Task statement
Whenever a line contains the string "item", copy it out of the entries.

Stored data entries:
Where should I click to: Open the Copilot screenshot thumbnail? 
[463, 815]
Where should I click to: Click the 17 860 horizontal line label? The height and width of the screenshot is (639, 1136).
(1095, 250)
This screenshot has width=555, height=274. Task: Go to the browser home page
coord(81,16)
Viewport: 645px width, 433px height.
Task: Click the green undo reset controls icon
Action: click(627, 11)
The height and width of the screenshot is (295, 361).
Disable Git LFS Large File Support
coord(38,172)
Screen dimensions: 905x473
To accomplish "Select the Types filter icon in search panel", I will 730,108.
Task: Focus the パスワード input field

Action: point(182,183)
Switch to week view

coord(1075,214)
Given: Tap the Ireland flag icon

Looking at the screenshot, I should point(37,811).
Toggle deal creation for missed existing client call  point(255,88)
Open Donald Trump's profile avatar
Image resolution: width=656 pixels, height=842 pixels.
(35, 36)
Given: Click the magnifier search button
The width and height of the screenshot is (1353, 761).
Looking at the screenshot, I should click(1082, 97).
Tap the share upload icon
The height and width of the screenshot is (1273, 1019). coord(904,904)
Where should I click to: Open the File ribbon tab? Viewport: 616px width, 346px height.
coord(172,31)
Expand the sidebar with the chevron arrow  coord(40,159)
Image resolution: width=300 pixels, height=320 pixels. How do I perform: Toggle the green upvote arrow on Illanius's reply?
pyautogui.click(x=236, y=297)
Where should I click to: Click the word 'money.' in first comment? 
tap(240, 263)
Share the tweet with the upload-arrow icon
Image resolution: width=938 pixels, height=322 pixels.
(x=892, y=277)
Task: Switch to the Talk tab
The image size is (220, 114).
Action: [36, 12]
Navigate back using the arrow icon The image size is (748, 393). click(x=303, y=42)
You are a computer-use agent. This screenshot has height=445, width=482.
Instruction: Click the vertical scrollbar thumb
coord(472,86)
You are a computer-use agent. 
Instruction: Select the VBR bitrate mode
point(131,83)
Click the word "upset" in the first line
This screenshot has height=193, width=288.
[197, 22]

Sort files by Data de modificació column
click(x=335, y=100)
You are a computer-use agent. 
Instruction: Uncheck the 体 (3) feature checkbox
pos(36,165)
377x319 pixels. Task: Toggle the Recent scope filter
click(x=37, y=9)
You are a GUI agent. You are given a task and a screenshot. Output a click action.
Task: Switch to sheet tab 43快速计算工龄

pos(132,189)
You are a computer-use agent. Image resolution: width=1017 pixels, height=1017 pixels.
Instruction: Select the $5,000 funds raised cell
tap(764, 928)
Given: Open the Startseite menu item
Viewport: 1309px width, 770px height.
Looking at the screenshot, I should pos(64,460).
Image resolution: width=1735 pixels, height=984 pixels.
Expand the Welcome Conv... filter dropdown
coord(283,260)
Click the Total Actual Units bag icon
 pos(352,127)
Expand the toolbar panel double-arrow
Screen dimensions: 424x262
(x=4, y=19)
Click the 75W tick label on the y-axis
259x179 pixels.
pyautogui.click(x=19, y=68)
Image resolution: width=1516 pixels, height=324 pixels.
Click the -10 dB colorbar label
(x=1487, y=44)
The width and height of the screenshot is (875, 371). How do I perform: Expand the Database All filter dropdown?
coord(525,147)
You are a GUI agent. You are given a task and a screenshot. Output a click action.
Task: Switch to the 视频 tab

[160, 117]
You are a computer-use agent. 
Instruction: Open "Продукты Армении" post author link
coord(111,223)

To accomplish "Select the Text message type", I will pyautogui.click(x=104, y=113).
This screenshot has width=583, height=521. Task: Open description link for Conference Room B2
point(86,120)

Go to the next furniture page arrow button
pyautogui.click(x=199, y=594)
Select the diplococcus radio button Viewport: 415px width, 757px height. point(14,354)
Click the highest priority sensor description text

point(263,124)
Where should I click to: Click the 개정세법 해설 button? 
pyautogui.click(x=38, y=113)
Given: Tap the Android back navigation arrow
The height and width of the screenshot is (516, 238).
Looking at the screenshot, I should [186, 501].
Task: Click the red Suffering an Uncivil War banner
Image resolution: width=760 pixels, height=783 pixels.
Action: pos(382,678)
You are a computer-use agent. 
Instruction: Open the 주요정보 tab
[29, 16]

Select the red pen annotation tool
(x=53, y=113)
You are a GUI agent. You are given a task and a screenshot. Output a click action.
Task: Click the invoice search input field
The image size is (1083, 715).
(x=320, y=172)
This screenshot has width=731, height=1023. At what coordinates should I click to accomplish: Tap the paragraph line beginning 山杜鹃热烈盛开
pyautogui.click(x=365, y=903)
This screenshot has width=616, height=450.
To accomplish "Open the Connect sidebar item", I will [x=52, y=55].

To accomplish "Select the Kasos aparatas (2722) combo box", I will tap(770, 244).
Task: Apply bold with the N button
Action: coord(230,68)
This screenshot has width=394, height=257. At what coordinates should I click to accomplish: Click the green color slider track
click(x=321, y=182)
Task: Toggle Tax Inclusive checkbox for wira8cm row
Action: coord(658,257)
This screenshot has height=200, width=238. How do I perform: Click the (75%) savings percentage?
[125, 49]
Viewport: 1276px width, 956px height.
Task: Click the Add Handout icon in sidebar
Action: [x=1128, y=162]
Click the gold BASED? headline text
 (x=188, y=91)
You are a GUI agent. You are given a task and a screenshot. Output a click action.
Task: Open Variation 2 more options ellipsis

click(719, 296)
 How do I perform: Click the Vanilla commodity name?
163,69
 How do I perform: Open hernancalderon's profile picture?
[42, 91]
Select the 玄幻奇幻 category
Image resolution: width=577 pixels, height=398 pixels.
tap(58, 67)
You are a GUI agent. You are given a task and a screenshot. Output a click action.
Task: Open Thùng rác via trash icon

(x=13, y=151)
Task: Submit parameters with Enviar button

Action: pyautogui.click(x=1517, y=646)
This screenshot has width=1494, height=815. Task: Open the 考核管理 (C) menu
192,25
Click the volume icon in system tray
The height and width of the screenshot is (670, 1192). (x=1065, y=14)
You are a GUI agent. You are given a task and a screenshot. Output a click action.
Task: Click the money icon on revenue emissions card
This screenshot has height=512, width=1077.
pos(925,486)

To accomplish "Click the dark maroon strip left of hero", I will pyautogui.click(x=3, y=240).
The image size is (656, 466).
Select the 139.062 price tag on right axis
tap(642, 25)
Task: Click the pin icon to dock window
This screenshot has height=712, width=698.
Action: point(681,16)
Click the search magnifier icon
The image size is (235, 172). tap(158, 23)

Your solution
Given: Open the Startseite menu item
To accomplish "Open the Connect sidebar item", I will [x=52, y=55].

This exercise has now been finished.